Academic

Transformers Can Learn Rules They've Never Seen: Proof of Computation Beyond Interpolation

arXiv:2603.17019v1 Announce Type: new Abstract: A central question in the LLM debate is whether transformers can infer rules absent from training, or whether apparent generalisation reduces to similarity-based interpolation over observed examples. We test a strong interpolation-only hypothesis in two controlled settings: one where interpolation is ruled out by construction and proof, and one where success requires emitting intermediate symbolic derivations rather than only final answers. In Experiment 1, we use a cellular automaton with a pure XOR transition rule and remove specific local input patterns from training; since XOR is linearly inseparable, each held-out pattern's nearest neighbours have the opposite label, so similarity-based predictors fail on the held-out region. Yet a two-layer transformer recovers the rule (best 100%; 47/60 converged runs), and circuit extraction identifies XOR computation. Performance depends on multi-step constraint propagation: without unrolling, a

A
Andy Gray
· · 1 min read · 13 views

arXiv:2603.17019v1 Announce Type: new Abstract: A central question in the LLM debate is whether transformers can infer rules absent from training, or whether apparent generalisation reduces to similarity-based interpolation over observed examples. We test a strong interpolation-only hypothesis in two controlled settings: one where interpolation is ruled out by construction and proof, and one where success requires emitting intermediate symbolic derivations rather than only final answers. In Experiment 1, we use a cellular automaton with a pure XOR transition rule and remove specific local input patterns from training; since XOR is linearly inseparable, each held-out pattern's nearest neighbours have the opposite label, so similarity-based predictors fail on the held-out region. Yet a two-layer transformer recovers the rule (best 100%; 47/60 converged runs), and circuit extraction identifies XOR computation. Performance depends on multi-step constraint propagation: without unrolling, accuracy matches output bias (63.1%), while soft unrolling reaches 96.7%. In Experiment 2, we study symbolic operator chains over integers with one operator pair held out; the model must emit intermediate steps and a final answer in a proof-like format.
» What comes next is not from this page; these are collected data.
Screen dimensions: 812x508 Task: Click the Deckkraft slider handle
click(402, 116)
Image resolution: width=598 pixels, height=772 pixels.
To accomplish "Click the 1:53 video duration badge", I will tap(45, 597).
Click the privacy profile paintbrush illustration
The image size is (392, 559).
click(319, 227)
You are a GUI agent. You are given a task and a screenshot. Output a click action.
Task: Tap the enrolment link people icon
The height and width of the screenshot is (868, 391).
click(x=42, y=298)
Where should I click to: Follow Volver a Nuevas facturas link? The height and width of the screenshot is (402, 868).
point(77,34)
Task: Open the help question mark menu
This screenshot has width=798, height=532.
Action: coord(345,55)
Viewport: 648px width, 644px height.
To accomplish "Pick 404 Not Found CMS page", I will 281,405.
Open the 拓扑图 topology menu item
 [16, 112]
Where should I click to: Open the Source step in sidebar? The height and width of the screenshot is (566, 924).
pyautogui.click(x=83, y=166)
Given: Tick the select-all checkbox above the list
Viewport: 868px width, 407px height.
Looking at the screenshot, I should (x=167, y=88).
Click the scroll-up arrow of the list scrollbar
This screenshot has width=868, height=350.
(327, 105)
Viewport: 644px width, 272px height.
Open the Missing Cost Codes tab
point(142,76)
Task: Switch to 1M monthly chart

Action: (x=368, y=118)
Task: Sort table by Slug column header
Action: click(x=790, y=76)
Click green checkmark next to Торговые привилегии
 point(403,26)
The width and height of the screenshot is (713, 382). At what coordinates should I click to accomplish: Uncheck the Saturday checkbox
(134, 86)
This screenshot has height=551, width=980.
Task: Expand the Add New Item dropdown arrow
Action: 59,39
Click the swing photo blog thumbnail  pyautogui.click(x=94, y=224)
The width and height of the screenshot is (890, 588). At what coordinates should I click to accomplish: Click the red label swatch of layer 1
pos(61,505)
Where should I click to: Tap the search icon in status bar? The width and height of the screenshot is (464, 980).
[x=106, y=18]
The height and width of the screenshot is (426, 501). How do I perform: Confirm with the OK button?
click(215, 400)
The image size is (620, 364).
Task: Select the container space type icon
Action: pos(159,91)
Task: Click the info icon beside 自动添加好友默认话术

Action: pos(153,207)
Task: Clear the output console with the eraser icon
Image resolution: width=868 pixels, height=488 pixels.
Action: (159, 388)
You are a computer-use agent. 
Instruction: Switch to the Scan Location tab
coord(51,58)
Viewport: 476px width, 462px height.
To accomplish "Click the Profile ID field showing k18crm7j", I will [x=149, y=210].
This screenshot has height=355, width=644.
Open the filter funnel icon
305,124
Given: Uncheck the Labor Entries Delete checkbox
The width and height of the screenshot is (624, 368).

Across all 49 holdout pairs, the transformer exceeds every interpolation baseline (mean 41.8%, up to 78.6%; mean KRR 4.3%; KNN and MLP score 0% on every pair), while removing intermediate-step supervision degrades performance. Together with a construction showing that a standard transformer block can implement exact local Boolean rules, these results provide an existence proof that transformers can learn rule structure not directly observed in training and express it explicitly, ruling out the strongest architectural form of interpolation-only accounts: that transformers cannot in principle discover and communicate unseen rules, while leaving open when such behaviour arises in large-scale language training.

Executive Summary

This study provides evidence that transformers can learn and express rules not directly observed in training data. The researchers conducted two experiments to test the interpolation-only hypothesis, which suggests that apparent generalization in transformers is simply a result of similarity-based interpolation. In Experiment 1, a two-layer transformer successfully recovered a pure XOR transition rule in a cellular automaton, even when specific local input patterns were removed from training. Experiment 2 demonstrated that the transformer could emit intermediate symbolic derivations and a final answer in a proof-like format for symbolic operator chains. These results rule out the strongest architectural form of interpolation-only accounts and provide an existence proof that transformers can learn rule structure not observed in training.

Key Points

  • Transformers can learn and express rules not directly observed in training data.
  • Experiment 1 showed that a two-layer transformer successfully recovered a pure XOR transition rule.
  • Experiment 2 demonstrated that the transformer could emit intermediate symbolic derivations and a final answer in a proof-like format.

Merits

Strength in Design

The study's design is strong, with two controlled experiments that effectively test the interpolation-only hypothesis. The use of a cellular automaton and symbolic operator chains provides a clear and objective measure of the transformer's ability to learn and express rules.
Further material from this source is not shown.